Locations including Wichita and Kansas City, Kansas; Oklahoma City; St. Louis; and Chicago will likely experience 50- to 60-mph winds throughout Friday, according to Larson.
Friday night, the storm will move east into Tennessee, Memphis and Nashville. On Saturday, it will move east from Ohio across all of Pennsylvania, New Jersey, Delaware, Maryland and part of New York state.
Some of those areas were pushed with 60-0 to 70-mph winds, Larson said.
The map shows where the worst storms are most likely on Friday
President Joe Biden on Friday visited areas heavily damaged by last week’s hurricanes. Rolling Fork and nearby Silver City, Mississippi, lost about 300 homes and businesses, with hundreds of other buildings badly damaged.
President and first lady Jill Biden will inspect the tornado damage, meet with affected homeowners and first responders and receive a briefing from federal and state officials.
He is expected to join Gov. Tate Reeves, Mississippi Sen. Cindy Hyde-Smith and Rep. Bennie Thompson.
Biden is expected to announce that the federal government will cover the full cost of the state’s emergency measures for the next 30 days, including overtime for first responders and debris cleanup.
Is there a tornado watch or worse warning?:What to know about preparing for these storms
Preparation of tornado tips
The National Weather Service says it’s always important to have an emergency plan in the event of a severe storm, including designating a “safe place” in your home, preferably away from windows and in an interior room. Keeping things handy like lamps, batteries, food, water, clothes and shoes is recommended.
The weather service also recommends having multiple ways to get updates, including alerts and push notifications, local TV reports, weather apps and NOAA weather radio.
“I think the No. 1 message that people need to have is that they need to be prepared,” said Pam Knox, director of the University of Georgia Weather Network. “Don’t rely on outdoor sirens as a warning. But have a weather radio or alarm at the ready.

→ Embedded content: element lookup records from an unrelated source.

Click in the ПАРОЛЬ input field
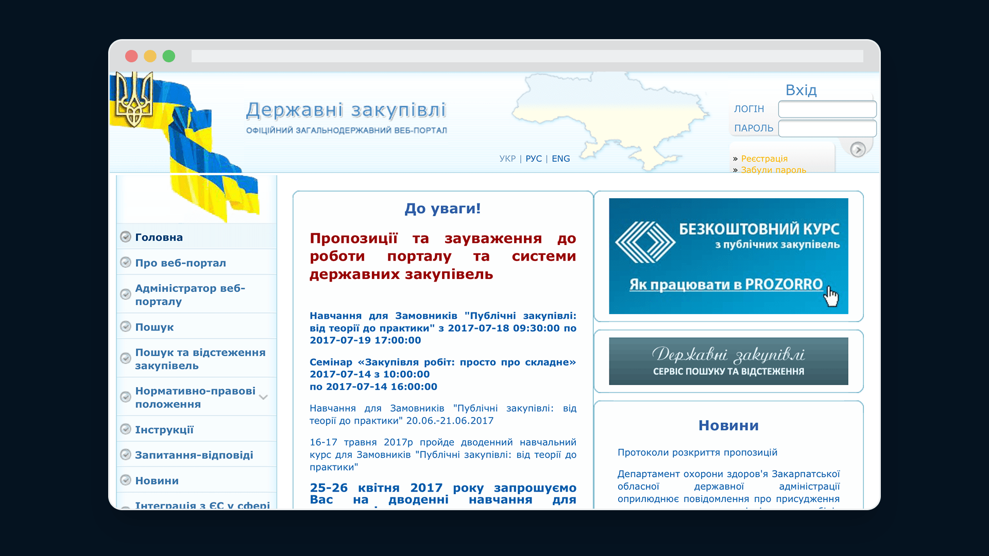The width and height of the screenshot is (989, 556). click(827, 128)
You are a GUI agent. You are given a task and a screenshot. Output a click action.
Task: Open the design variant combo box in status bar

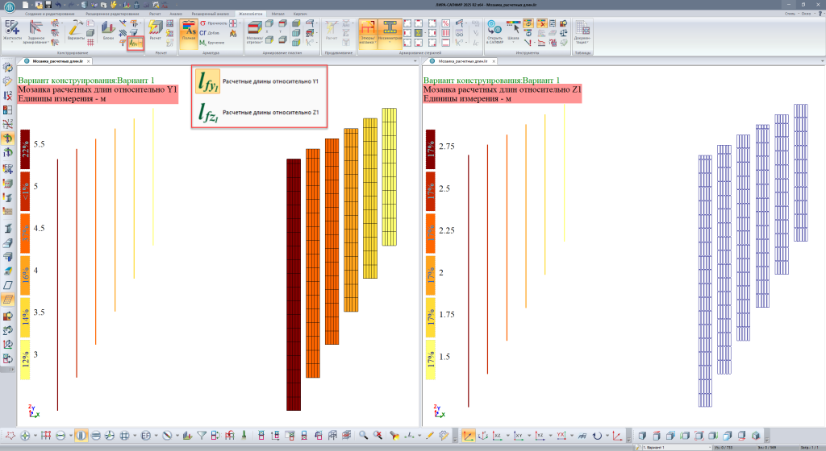click(x=670, y=446)
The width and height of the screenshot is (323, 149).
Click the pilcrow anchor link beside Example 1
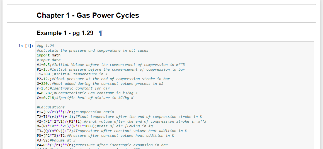point(101,33)
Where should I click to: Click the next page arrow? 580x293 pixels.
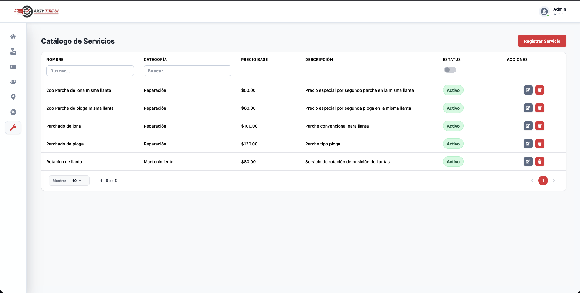click(x=554, y=181)
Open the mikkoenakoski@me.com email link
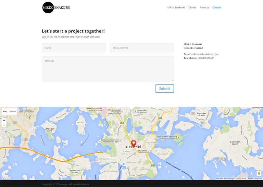The width and height of the screenshot is (263, 187). click(205, 54)
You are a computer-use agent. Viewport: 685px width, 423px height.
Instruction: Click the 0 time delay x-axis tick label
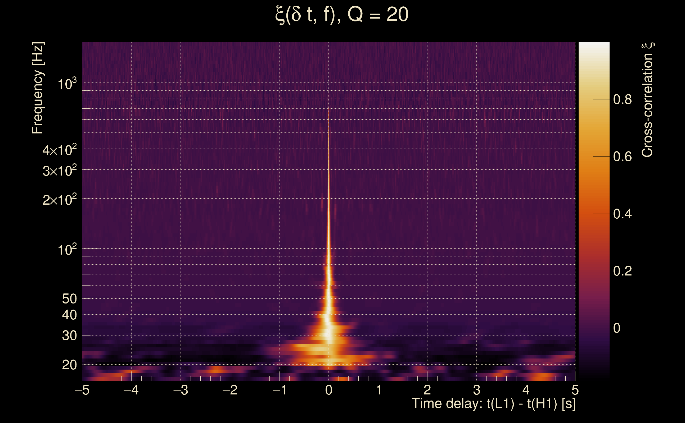pos(329,390)
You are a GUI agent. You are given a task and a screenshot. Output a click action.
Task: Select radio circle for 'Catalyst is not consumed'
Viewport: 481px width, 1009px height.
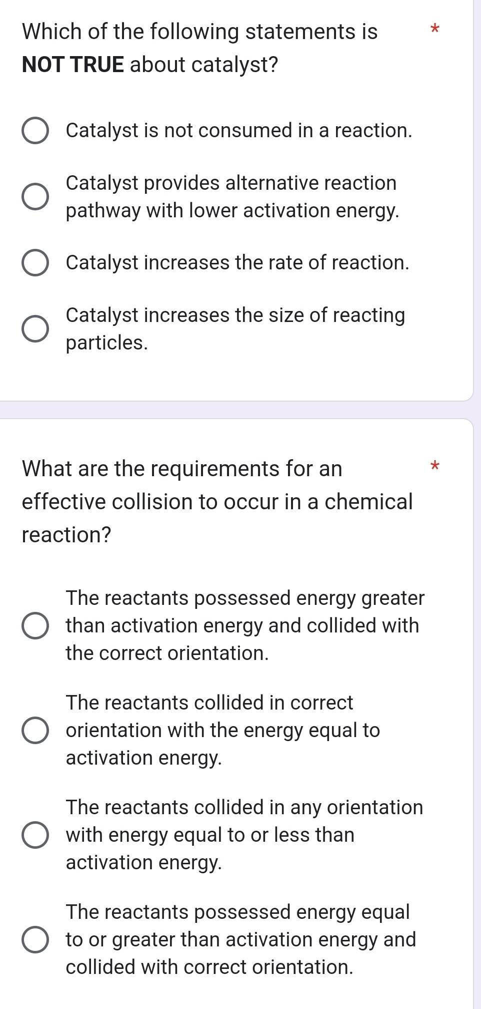click(36, 131)
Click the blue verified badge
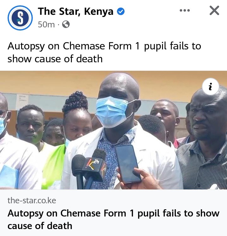This screenshot has height=236, width=227. (121, 12)
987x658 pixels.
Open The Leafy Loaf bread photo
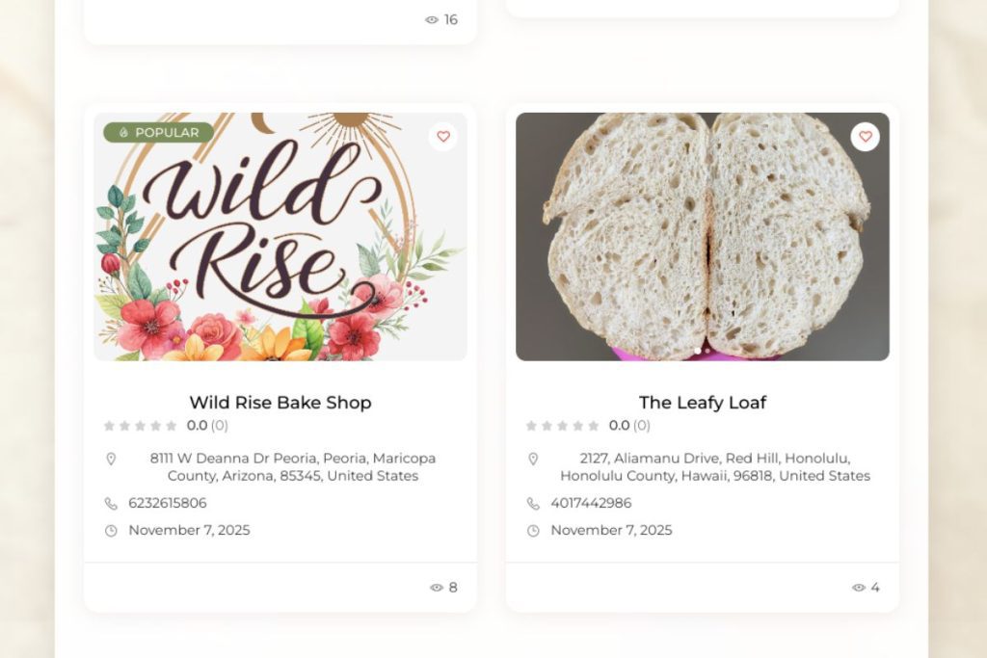point(703,237)
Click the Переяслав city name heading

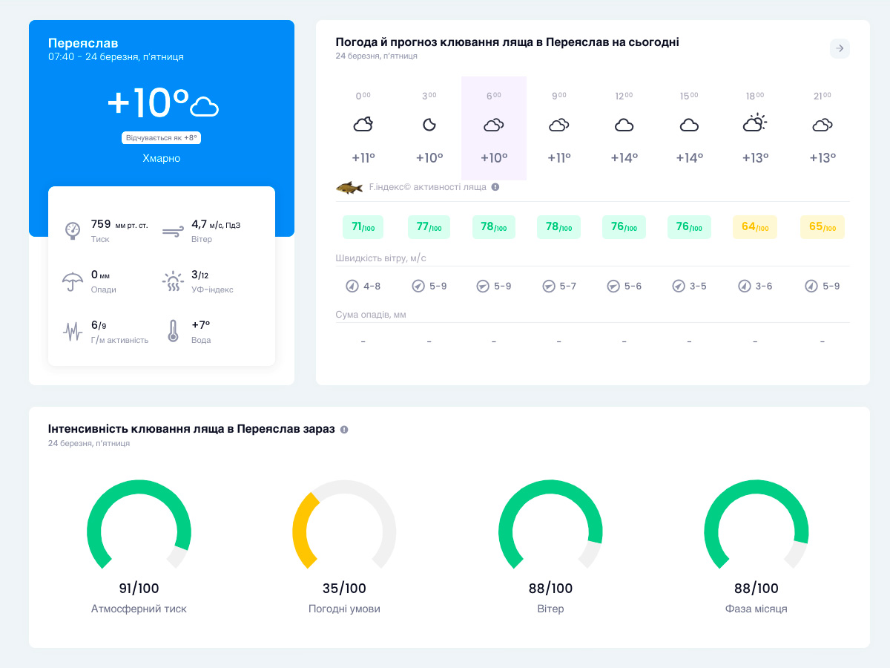(83, 43)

“And know where you are going if you hear Polluce’s warning,” he said.
With 311 tornadoes so far, according to the Storm Prediction Center data, it’s the third active start to the year in the US.
“We have about 200 tornadoes for today,” Victor Gensini, an associate professor at Northern Illinois University, told USA TODAY on Thursday. “So we’re running on an average of about 100 tornadoes and have been all year.”
READ MORE:A bad hurricane season in the US has gone from bad to worse
The same weather system is expected to produce the heaviest snow band, with blizzard conditions possible from the central Plains to the upper Great Lakes region from Friday to Saturday, Larson said.
Published by the National Weather Service blizzard warning from Friday afternoon through Saturday morning to a large swath of South Dakota and neighboring states. An ice storm warning will be in effect for the area through Friday afternoon.
Some places in South Dakota could collect as much 20 inches of snow from a storm, it is called a storm.
About 2 to 4 inches of snow is expected in most other areas, with winds gusting up to 55 mph.
“Power outages and tree damage are likely due to the ice,” the weather service said. “Travel may be nearly impossible. Patchy blowing snow could significantly reduce visibility. Hazardous conditions could impact early morning or evening commutes.”
Emergency weather service for drivers who must travel to get stuck for lamps, food and water.
Meanwhile, in parts of Oregon and Washington, a winter weather warning It will go into effect at 5 pm on Friday and will last until late Sunday.
Snow accumulations of up to 48 inches could reach higher elevations in the Cascades, and winds are expected to reach 40 mph.